Realm is a database designed for use on mobile devices, with its own persistence engine to achieve high performance. Realm is marketed as a replacement for SQLite and Core Data, and our teams have enjoyed using it. Note that migrations are not quite as straightforward as the Realm documentation would have you believe. Still, Realm has us excited, and we suggest you take a look.

For people who want the benefit of cloud-based collaboration tools but don't want to inadvertently "become the product" of a major cloud provider, Sandstorm provides an interesting open source alternative with the potential for self-hosting. Of particular interest is the isolation approach, whereby containerization is applied per document rather than per application, and syscall whitelisting is added to further secure the sandbox.

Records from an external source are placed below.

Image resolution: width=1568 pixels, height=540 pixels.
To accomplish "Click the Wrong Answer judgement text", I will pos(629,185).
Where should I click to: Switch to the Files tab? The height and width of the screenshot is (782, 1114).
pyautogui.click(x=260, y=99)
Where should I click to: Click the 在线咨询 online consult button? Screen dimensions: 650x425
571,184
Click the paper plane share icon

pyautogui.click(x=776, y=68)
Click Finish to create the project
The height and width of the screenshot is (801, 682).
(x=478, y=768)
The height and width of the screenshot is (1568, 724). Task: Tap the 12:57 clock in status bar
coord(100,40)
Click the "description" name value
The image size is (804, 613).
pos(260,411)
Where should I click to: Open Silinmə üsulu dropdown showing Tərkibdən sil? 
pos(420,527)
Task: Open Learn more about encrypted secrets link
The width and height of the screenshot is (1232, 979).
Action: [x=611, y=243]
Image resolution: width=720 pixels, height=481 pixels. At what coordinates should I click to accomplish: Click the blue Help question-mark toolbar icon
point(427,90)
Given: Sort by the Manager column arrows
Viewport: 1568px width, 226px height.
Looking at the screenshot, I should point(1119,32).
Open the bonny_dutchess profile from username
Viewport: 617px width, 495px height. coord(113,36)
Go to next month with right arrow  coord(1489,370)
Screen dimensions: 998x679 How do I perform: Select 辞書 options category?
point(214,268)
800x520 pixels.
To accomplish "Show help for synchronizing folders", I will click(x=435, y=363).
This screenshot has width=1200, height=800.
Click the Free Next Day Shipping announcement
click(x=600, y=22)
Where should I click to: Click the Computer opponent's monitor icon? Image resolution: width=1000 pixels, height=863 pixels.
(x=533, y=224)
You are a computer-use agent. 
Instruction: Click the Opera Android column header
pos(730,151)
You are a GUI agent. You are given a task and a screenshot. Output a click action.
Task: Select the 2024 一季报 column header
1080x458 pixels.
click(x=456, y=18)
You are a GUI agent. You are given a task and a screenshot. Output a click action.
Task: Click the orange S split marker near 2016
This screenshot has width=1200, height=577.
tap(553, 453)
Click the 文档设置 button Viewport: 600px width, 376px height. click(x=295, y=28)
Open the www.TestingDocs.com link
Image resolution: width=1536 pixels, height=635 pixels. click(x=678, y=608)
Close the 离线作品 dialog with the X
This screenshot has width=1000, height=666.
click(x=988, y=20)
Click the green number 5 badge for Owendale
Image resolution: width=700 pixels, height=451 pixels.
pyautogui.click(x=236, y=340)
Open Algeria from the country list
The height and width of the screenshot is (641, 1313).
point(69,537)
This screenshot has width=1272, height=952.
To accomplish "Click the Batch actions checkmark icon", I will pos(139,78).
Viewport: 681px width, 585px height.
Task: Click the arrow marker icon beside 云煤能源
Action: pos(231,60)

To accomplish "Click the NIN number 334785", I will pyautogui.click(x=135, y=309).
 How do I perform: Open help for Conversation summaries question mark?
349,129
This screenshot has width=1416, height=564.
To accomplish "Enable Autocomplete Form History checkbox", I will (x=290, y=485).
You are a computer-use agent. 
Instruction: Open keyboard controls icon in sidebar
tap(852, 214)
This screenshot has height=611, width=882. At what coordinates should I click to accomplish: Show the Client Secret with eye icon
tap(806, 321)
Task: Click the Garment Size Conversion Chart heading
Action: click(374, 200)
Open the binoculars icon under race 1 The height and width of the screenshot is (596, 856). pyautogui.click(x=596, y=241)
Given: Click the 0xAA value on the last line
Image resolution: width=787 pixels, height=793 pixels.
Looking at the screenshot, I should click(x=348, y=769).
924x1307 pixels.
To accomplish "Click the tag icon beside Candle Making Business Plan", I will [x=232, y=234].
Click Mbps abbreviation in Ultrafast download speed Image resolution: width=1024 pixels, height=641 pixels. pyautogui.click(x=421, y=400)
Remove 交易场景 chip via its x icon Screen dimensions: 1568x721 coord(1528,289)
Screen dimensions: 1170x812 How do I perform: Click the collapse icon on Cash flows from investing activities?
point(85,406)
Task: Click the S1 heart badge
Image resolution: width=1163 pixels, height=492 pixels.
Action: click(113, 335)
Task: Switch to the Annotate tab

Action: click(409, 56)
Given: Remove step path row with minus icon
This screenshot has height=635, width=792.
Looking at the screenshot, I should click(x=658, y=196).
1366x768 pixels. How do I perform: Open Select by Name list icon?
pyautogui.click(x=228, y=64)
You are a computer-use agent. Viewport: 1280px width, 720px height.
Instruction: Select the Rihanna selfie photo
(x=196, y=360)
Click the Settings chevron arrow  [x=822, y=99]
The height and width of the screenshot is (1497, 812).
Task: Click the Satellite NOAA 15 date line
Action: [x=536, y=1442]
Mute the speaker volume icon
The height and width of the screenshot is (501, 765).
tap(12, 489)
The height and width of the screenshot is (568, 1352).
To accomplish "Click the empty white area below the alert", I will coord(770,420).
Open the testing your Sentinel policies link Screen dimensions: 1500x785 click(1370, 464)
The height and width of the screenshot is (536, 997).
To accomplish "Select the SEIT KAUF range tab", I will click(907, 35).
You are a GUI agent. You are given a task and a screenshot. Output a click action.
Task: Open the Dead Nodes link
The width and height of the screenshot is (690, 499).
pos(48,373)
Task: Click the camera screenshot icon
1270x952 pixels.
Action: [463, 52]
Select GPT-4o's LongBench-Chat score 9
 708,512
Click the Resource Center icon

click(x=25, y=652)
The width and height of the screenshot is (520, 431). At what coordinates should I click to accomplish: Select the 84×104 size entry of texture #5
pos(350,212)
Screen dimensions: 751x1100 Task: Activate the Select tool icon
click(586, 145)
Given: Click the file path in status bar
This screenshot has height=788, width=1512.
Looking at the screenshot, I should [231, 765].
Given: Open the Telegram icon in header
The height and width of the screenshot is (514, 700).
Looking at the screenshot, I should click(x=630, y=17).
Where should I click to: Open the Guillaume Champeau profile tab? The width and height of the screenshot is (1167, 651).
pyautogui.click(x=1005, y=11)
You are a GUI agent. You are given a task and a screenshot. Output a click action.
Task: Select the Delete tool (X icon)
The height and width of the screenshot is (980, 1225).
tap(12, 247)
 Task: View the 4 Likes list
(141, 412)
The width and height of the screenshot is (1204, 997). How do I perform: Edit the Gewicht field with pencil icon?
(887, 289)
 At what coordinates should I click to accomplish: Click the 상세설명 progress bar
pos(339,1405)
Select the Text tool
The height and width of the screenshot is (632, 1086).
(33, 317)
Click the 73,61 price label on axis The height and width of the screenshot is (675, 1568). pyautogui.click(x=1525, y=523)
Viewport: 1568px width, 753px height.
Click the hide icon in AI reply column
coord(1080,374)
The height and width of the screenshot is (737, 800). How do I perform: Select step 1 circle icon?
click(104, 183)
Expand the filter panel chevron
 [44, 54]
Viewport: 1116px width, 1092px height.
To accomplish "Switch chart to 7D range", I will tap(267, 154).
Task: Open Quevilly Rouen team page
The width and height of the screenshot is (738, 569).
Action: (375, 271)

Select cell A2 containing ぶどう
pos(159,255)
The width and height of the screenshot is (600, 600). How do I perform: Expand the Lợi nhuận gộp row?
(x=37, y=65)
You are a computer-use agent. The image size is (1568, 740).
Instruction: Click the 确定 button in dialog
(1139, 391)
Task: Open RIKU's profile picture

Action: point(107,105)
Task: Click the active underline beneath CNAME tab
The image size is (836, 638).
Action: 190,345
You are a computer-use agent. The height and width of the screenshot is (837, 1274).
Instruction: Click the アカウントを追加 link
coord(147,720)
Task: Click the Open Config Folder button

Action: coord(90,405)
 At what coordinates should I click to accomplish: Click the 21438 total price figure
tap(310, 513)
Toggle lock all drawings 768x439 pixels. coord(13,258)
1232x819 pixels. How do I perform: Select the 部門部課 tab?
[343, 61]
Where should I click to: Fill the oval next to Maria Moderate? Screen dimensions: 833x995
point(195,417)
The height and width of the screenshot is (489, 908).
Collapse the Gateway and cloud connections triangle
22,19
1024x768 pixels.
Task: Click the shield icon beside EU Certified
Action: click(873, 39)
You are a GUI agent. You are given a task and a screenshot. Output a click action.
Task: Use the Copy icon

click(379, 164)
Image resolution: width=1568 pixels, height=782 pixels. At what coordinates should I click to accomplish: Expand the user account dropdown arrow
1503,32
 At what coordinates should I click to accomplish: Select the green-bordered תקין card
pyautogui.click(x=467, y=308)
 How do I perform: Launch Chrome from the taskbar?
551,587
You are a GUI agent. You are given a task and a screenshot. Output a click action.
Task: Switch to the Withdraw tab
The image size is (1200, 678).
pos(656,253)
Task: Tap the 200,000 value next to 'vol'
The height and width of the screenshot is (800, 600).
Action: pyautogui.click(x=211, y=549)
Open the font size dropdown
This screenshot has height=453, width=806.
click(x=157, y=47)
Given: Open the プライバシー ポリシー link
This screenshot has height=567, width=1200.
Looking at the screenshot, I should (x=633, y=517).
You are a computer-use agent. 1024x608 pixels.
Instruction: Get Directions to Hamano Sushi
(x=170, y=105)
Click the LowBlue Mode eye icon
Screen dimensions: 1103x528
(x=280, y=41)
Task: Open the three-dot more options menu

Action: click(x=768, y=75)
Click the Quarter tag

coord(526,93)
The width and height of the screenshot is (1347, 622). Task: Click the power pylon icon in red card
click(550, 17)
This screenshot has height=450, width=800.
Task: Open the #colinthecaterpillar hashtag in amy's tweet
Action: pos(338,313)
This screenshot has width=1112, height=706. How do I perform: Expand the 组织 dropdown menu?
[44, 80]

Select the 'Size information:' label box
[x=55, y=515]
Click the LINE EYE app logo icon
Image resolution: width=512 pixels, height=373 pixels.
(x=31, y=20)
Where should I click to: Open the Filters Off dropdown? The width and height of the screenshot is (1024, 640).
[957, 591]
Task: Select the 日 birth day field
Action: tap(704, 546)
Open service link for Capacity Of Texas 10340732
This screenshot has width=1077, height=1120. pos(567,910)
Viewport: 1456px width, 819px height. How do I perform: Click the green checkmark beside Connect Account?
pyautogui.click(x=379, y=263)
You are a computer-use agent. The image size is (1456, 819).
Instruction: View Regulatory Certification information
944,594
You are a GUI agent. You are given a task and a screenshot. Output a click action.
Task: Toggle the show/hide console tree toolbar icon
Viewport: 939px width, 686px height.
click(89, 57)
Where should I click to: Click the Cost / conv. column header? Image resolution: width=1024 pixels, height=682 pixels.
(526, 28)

The rise of containers, phoenix servers and continuous delivery has seen a move away from the usual approach to deploying web applications. Traditionally we have built an artifact and then installed that artifact into an application server. The result was long feedback loops for changes, increased build times and the not insignificant overhead of managing these application servers in production. Many of them are a pain to automate too. Most teams we work with favor bundling an embedded http server within your web application. There are plenty of options available: Jetty, SimpleWeb, Webbit and Owin Self-Host amongst others. Easier automation, easier deployment and a reduction in the amount of infrastructure you have to manage lead us to recommend embedded servers over application servers for future projects.

One of our common complaints is the pushing of business smarts into middleware, resulting in application servers and enterprise service buses with ambitions to run critical application logic. These require complex programming in environments not well suited to the purpose. We're seeing a worrying re-emergence of this disease with overambitious API Gateway products. API Gateways can provide utility in dealing with some generic concerns - for example, authentication and rate-limiting - but any domain smarts such as data transformation or rule processing should live in applications or services where they can be controlled by product teams working closely with the domains they support.

We've seen the indisputable productivity gains that come from deployment of applications and services into mature cloud providers. Much of that gain comes from the ability of teams to deploy and operate their own services with a high degree of autonomy and responsibility. We are now regularly coming across Superficial Private Cloud offerings within organizations, where basic virtualization platforms are being given the “cloud” label. Often teams can self-provision a restricted set of fixed service types with limited access and little ability to customize the centrally governed “enterprise blueprints,” leading to kludge solutions. Deployment pace regularly remains constrained by manually provisioned infrastructure such as network, firewall and storage. We encourage organizations to more fully consider the costs of mandating the use of an inadequate private cloud offering.